— Exercise aim —
The records that follow are to be transcribed in full, leaving out each picture.

— Records to use —
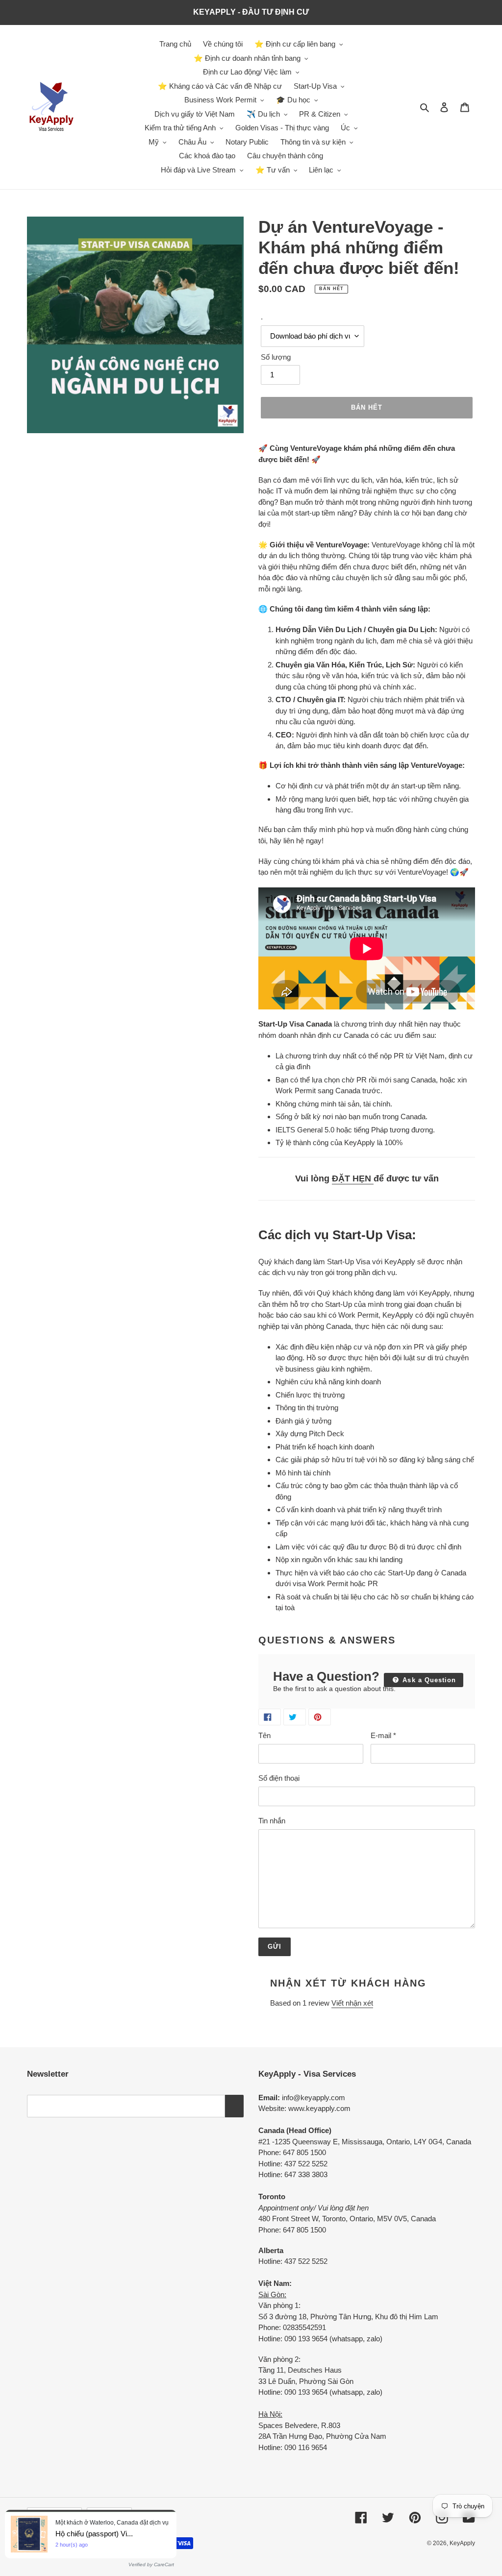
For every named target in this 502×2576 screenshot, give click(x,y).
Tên (264, 1735)
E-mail (383, 1735)
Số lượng (276, 357)
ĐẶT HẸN (353, 1178)
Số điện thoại (279, 1778)
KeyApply (462, 2543)
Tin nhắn (271, 1820)
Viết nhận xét (352, 2003)
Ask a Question (428, 1680)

— Expected answer —
For every named target in this 502×2576 screenshot, give click(x,y).
Tên (264, 1735)
E-mail (383, 1735)
Số lượng (276, 357)
ĐẶT HẸN (353, 1178)
Số điện thoại (279, 1778)
KeyApply (462, 2543)
Tin nhắn (271, 1820)
Viết nhận xét (352, 2003)
Ask a Question (428, 1680)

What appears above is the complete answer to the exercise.